**To-do item**
Reproduce word for word the lines from the one containing "The width and" up to and including the one containing "This screenshot has".

**Information shown**
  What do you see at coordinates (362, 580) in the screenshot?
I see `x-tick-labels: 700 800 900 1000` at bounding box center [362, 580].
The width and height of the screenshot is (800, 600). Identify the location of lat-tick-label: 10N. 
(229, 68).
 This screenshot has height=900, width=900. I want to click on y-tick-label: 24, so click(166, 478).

* * *

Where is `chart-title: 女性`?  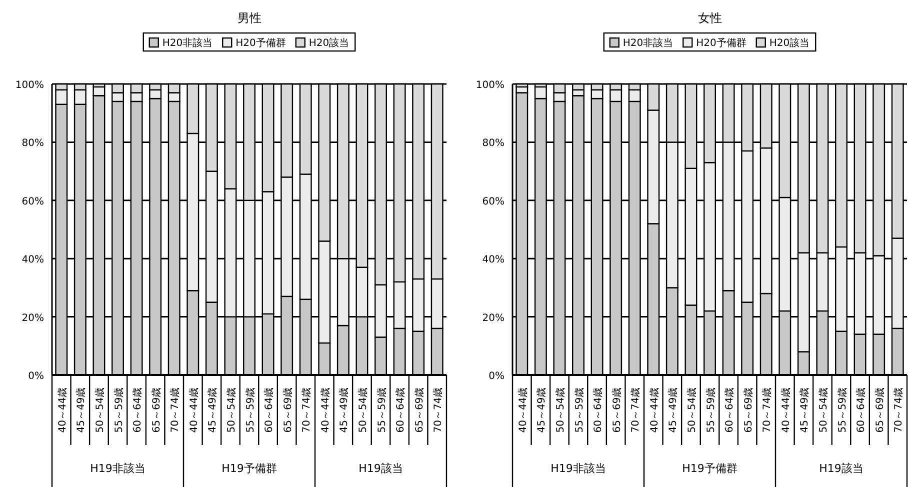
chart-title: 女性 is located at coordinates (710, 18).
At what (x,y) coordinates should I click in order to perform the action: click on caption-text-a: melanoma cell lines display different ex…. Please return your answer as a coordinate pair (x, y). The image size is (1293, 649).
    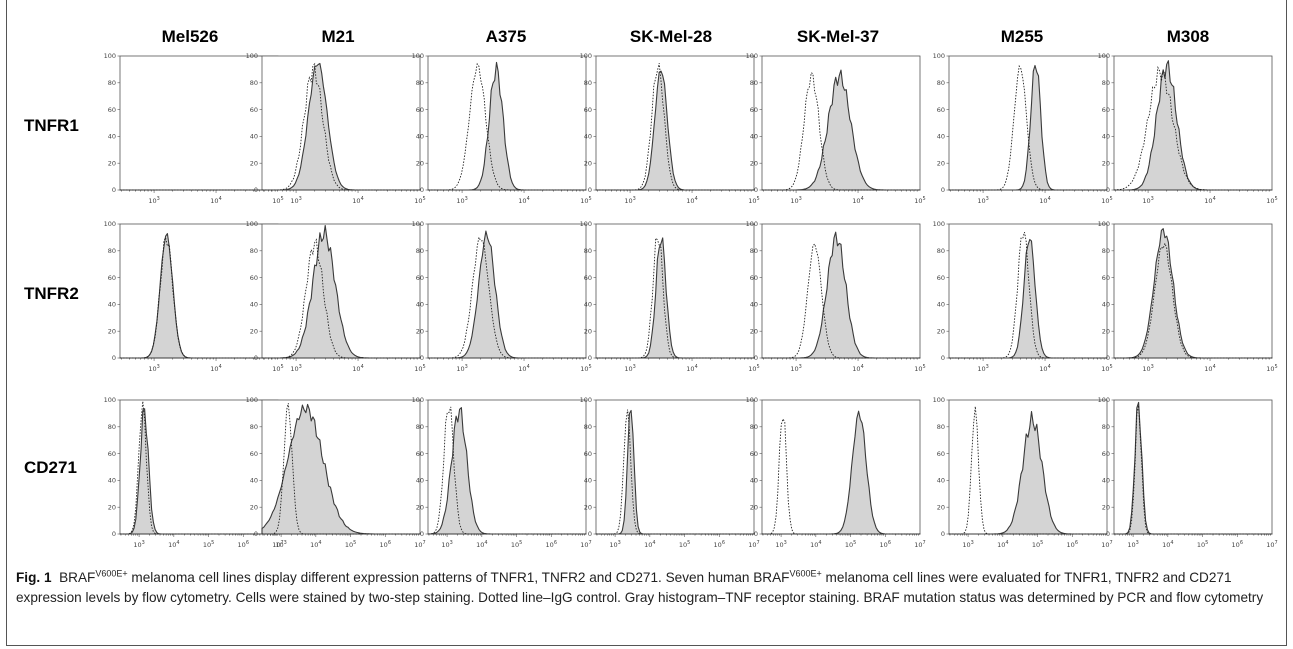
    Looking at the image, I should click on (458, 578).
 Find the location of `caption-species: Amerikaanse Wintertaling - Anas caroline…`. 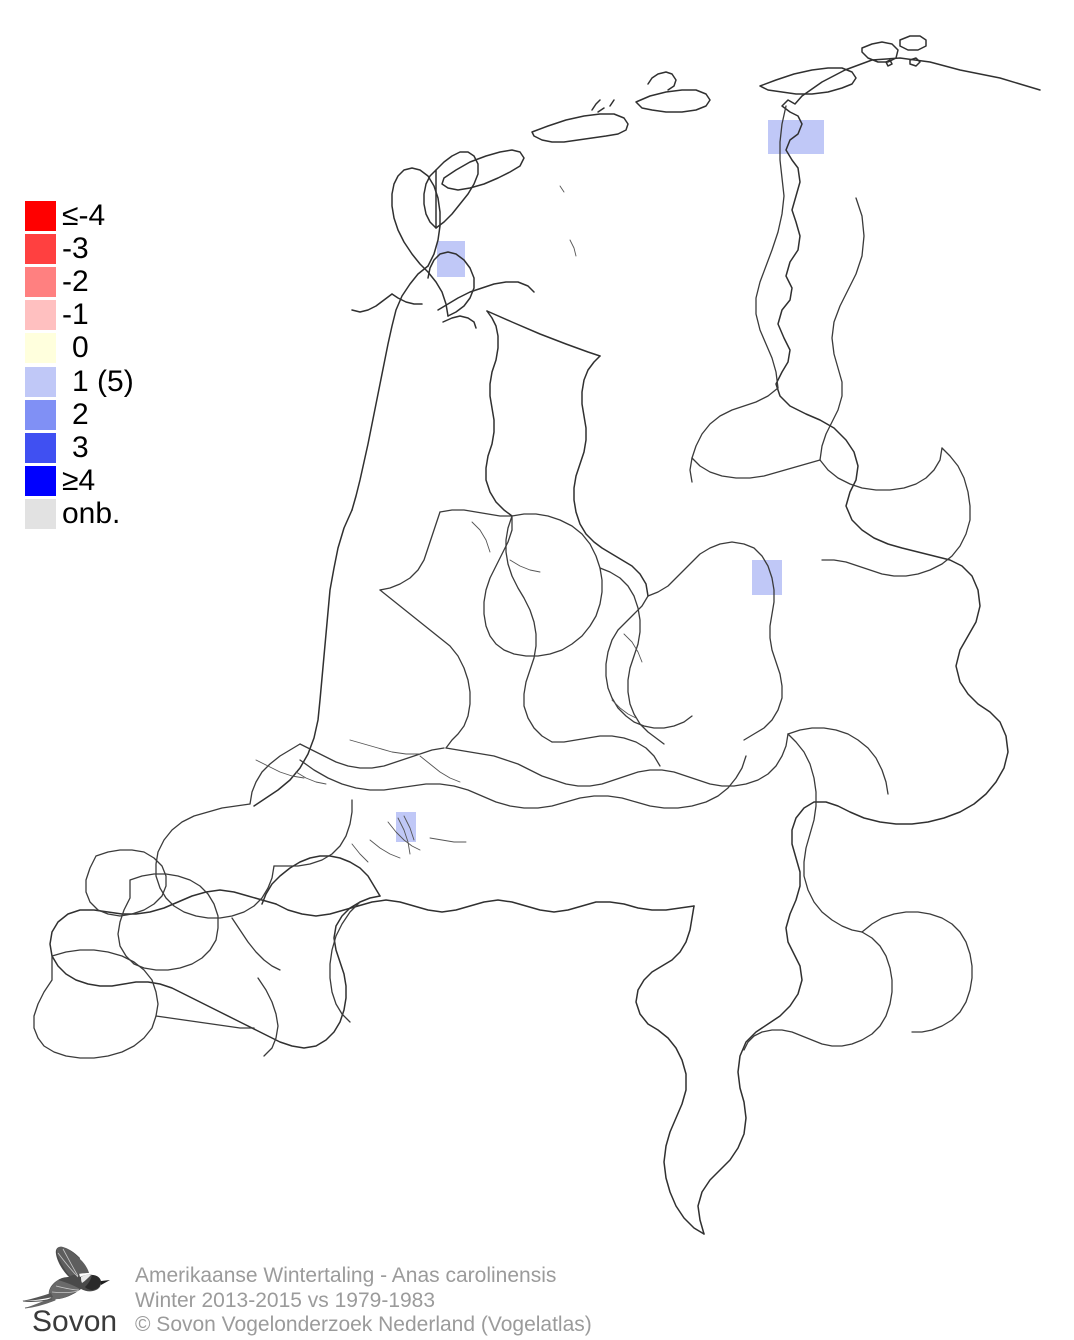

**Reply**
The width and height of the screenshot is (800, 600). Identify the location of lat-tick-label: 10N. 
(229, 68).
 This screenshot has height=900, width=900. I want to click on y-tick-label: 24, so click(166, 478).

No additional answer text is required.